# Introduction to R
# Any line that starts with the pound sign is a comment, and is ignored when it
# gets run.

# R makes many simple and advanced statistical methods readily available and 
# easy to use.  As a beginner in R, you need to think a bit like a programmer, 
# which is why R can be considered "hard."

# R can be used as a calculator:

1+1

# When you run a line of code, you can see the line show up in the console 
# (bottom left screen) and then any output is diplayed.

# You can use <- to assign a value to a variable:

x <- 5

# You need to run lines for code in order for them to be executed.  Once you 
# run the line, you see the value for x show up in the upper right hand pane in 
# the environment tab.

# We could now use that variable:

x + 9

# Usually, we will want to store more than one value of a variable, we will get 
# to that shortly.

# Your working directory is where R will look for files (datasets and R 
# scripts) by default. You can find where that location is currently using the 
# getwd() function:

getwd()

# You can set your working directory using the setwd() function or going to:
# Session -> Set Working Directory -> Choose Directory... and navigating to the
# location your want.  It is good to create a dedicated folder for your work on
# a particular project.  Keep the folder name simple and put it in a location 
# it is easy for you to locate.

# Now, you can see all the files in this folder in the Files tab in the lower 
# right hand pane.  Let's save this file as firstscript.R.  You may need to 
# refresh the bottom right pane, but now you should be able to see your script 
# firstscript.R.  Looking at the tab in the upper left pane, any time the 
# filename is red, you know you have made changes that have not yet been saved.  
# When you save, the filename turns black.
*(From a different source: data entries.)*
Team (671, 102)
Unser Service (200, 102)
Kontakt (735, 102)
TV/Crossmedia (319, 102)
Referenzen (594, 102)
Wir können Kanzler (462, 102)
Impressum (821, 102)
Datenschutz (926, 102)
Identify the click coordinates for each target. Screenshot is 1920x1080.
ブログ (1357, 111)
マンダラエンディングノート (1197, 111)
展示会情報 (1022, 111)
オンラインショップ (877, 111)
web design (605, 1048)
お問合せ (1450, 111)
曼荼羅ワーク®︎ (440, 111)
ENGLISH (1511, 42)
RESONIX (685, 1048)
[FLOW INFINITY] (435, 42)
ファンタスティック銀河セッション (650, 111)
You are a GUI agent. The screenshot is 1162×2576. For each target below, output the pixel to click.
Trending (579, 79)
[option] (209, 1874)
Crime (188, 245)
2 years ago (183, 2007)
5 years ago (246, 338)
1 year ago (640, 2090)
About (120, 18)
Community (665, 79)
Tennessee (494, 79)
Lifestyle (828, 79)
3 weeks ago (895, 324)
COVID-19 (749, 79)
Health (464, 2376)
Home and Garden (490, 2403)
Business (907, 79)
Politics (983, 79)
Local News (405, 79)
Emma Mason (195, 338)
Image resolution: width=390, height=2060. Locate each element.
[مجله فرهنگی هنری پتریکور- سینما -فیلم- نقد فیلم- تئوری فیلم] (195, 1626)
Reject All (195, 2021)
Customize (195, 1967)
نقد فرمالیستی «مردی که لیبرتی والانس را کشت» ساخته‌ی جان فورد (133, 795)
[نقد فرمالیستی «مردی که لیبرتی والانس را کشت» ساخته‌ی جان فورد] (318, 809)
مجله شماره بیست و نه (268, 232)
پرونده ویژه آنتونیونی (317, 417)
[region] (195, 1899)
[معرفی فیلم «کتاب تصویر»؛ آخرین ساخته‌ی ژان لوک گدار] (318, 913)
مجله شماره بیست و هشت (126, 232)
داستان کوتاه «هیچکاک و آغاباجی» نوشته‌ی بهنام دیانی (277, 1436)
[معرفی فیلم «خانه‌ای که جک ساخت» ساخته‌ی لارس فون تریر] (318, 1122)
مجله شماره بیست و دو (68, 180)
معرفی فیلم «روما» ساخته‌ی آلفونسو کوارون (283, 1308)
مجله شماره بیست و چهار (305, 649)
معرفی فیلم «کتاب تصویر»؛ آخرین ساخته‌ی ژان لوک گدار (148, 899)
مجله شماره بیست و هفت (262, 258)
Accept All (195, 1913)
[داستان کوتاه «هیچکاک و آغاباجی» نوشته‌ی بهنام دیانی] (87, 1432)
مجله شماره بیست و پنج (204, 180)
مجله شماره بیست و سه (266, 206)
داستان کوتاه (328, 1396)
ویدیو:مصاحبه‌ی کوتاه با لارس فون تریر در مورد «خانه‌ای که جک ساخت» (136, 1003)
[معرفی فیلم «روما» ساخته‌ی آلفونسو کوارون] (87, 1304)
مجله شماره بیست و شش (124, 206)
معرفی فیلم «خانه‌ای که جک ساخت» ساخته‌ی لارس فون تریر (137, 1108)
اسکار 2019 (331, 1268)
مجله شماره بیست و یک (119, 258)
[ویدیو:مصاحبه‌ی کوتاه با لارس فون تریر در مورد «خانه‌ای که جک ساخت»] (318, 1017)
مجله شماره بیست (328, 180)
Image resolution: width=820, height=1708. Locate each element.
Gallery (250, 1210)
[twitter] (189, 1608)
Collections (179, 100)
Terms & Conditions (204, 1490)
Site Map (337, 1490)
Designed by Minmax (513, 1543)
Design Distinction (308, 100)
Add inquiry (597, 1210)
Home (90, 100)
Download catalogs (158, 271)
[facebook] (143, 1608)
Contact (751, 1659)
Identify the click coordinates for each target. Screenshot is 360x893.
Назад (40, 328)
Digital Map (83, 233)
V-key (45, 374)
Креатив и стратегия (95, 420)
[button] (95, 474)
# A vector is the building block for handling a collection of observations of a
# single variable. For a numeric vector:

numvec <- c(1,23,506,22)

# We have used the c() function to create this vector.  We pass information to 
# the function via arguments, separated by commas.

# Notice that the numvec vector showed up in the top right pane under the 
# environment tab.  If we type numvec, the elements will be returned in the 
# console:

numvec

# The [1] in front of the list of numbers is the element number of the first 
# element on that line.  You can typically ignore this value.  It can be 
# helpful if the number of elements is large.

# The length() function will tell you how many elements are in the numvec 
# vector:

length(numvec)

# We have used the length() function and passed the argument numvec to 
# determine the length (number of elements) in the vector numvec.  In the 
# bottom right pane, click on the Help tab and type length in the search window
# and click enter.  The help tab provides information about every function that
# is currently installed.  The information can get a little computer 
# programming heavy, but it provides a great deal of information.  Googling 
# various R functions can also be extremely helpful, and sometimes provides 
# answers in more "layman's" terms. Notice, help gives us a description, gives
# us the possible arguments of the function, and examples of code using the
# function, among other things.

# For a vector of character strings (words), the same command it used, and we 
# need to put double quotes around each element:

charvec <- c("Sol","Mary","D","Kim")

# Notice that the charvec vector showed up in the top right pane under the 
# environment tab.  If we type charvec, the elements will be returned:

charvec

# R is case sensitive, CharVEC is different than charvec.  Keep things simple.
# It will save you lots of headaches.

# We can use the length() function for the charvec object as well:

length(charvec)

# Often, we will import data from another source. One common filetype is a .csv
# file. Get the iqlead.csv file from http://faculty.cascadia.edu/rburke/ and 
# put it in your working directory (the folder you created earlier to put your
# R stuff in)

# Now, we are going to import the data contained in this .csv file into an 
# object (specifically a dataframe) we are going to call iqlead using the 
# read.csv() function.

iqlead <- read.csv("iqlead.csv")

# Data are measured from children in two consecutive years, and the children 
# were living close to a lead smelter.  LEAD is a blood lead level group, 
# 1 = low lead level, 2 = medium lead level, 3 = high lead level.  AGE is age 
# in years. SEX is sex of subject 1 = male, 2 = female.  YEAR1 is blood lead 
# level in first year and YEAR2 is blood lead level in second year.  IQV is 
# measured verbal IQ score.  IQP is measured performance IQ score.  IQF is 
# measured full IQ score.

# Notice the object iqlead has shown up in the upper right pane in the 
# Environment Tab.  If you click the little arrow to the left of iqlead, you 
# can see that this data set is made up of 121 observations of 8 variables.  
# The variables are described above and are all integer values.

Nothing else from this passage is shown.